It's a bad rule, really haha but yeah, most of the time SOFTWARE will be able to 'recover' from a 2x digital zoom. Let me be clear: You lose detail with digital zoom. ALWAYS. That rule you mention, that last part isn't true. You DO lose detail. Think about a painting on a piece of elastic paper. Once you're done painting, what happens if you then stretch the original canvas to twice its size? Your original painting is, without question, distorted. You may be able to still make out what it was originally and your brain might even trick by filling in the missing details (which is essentially what software does when zooming in digitally), but the original image is definitely stretched out. Now think of the same painting but imagine you're only looking at the same 4x4 inch spot in the middle. Stretch the painting and what do you see? A portion of the original one, and what's more, stretched. That's digital zooming. You keep the same target frame but are enlarging your original picture as you zoom in.

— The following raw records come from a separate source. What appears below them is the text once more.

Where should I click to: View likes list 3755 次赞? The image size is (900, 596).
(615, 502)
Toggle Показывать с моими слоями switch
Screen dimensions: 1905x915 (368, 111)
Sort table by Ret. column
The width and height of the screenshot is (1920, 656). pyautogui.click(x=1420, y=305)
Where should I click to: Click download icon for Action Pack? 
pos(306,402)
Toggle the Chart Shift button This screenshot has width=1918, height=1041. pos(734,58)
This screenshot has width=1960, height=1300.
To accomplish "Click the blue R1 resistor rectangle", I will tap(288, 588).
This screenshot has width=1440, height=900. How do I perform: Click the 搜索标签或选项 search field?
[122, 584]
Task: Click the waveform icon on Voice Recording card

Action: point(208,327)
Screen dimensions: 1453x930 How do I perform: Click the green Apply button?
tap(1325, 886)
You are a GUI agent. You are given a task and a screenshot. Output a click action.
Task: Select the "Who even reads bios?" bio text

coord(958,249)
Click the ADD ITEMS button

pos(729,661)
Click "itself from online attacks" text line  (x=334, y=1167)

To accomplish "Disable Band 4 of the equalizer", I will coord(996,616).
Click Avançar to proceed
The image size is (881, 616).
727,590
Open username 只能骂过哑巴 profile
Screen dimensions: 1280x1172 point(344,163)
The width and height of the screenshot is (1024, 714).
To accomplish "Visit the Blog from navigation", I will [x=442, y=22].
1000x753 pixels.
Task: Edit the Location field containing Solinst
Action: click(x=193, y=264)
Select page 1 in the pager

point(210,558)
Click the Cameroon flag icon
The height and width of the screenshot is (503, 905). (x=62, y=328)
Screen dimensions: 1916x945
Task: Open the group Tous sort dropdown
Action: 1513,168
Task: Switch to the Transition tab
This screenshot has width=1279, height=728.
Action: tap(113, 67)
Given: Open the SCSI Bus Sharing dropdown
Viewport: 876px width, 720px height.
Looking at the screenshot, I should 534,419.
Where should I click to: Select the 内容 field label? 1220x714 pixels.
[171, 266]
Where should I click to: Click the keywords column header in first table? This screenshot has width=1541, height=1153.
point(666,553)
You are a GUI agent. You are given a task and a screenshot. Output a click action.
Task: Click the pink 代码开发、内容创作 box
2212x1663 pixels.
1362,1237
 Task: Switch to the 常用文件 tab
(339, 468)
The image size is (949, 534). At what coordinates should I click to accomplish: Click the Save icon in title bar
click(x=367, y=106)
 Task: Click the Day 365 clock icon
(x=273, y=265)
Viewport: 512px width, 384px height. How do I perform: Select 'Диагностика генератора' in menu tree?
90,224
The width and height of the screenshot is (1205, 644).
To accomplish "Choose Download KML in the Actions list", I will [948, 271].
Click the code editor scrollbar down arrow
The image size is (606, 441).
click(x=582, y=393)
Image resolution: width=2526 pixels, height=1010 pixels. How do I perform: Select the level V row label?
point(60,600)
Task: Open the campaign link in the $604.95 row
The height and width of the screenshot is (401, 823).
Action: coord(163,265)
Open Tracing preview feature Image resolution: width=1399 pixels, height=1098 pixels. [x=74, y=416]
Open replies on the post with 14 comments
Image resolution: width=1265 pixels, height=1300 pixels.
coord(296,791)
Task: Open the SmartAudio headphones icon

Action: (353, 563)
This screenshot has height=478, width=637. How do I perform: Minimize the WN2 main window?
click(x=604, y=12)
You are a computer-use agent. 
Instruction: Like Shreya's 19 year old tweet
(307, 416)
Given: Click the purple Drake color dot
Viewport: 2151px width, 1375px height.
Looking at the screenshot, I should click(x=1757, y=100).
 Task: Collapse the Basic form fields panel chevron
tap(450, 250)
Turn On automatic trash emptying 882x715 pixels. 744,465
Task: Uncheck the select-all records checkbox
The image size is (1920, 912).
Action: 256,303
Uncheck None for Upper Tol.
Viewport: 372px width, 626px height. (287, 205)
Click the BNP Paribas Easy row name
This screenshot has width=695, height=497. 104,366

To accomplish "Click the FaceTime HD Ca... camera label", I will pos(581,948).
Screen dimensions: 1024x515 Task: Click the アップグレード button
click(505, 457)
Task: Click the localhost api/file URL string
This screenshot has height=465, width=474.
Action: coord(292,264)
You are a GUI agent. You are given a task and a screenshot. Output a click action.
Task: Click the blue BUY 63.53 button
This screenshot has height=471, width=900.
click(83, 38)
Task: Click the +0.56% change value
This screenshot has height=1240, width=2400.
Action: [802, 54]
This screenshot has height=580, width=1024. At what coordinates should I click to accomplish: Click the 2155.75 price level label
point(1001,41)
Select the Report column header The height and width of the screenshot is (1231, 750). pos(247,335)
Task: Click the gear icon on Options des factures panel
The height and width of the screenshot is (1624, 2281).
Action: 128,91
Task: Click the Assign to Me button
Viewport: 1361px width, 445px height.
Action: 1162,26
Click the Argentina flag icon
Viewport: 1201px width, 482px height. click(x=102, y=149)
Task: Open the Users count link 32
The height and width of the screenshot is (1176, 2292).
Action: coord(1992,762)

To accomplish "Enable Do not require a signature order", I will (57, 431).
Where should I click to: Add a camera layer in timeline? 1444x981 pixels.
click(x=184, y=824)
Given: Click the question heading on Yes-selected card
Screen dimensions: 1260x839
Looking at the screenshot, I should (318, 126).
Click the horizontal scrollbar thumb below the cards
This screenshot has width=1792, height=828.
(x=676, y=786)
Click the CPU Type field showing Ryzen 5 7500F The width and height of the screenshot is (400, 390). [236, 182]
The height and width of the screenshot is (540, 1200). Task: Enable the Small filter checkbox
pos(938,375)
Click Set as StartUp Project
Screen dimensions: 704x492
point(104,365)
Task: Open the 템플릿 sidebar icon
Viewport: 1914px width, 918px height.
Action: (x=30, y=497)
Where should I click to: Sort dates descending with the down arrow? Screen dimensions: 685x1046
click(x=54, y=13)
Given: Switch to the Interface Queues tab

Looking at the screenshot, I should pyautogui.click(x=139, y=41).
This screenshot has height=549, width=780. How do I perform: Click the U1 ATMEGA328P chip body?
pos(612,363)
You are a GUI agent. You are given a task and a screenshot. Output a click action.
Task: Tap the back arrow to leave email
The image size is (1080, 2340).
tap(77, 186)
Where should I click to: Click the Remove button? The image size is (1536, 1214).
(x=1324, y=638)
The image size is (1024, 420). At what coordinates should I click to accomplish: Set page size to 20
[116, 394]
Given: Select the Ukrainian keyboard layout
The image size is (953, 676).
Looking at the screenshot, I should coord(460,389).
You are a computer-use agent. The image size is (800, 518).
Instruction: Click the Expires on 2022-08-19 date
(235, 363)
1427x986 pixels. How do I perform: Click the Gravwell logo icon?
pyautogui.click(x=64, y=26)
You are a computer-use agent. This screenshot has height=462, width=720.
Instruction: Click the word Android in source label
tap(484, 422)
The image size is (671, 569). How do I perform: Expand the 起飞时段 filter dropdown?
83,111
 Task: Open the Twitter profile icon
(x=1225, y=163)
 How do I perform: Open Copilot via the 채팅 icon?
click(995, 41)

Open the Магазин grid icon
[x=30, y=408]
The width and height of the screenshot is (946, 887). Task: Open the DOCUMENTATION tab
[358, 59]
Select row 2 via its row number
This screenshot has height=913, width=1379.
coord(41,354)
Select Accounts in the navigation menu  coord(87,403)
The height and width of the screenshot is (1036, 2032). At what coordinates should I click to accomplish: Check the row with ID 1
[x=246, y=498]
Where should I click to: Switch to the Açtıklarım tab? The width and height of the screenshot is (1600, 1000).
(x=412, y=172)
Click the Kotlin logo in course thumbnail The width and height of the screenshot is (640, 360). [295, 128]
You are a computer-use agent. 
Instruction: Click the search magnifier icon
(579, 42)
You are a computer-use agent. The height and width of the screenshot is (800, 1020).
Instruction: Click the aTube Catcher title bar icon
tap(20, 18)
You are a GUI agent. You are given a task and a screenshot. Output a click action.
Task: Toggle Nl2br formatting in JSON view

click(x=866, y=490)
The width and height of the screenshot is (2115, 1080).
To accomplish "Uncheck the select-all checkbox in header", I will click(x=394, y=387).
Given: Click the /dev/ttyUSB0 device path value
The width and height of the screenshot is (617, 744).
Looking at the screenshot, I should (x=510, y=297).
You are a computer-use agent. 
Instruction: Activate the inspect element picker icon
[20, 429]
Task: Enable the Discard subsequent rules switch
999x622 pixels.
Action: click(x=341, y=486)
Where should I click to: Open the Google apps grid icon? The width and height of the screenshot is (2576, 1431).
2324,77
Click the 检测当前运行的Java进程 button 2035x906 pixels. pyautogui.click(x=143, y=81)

You can also think of the 16MP as a 2x2 image. Each section would be 4MP. If you were to fit any of those individual sections into the full image, that's the equivalent that you're getting: a 4MP image extracted from a 16MP one, stretched to fit a 16MP frame (with the software filling in the blanks, smoothing out the corners, and 'making up' for the missing, real pixels...sort of like the Jurassic Park sequencer with frog DNA, but I digress).
But if you are going to zoom in or stretch images, you definitely have more detail to stretch on a 16MP image than a 4MP one. Plus, it's not just about the MegaPixels. A good sensor and a good lens also make a difference... Just take a look at what iPhones can do with an 8MP camera!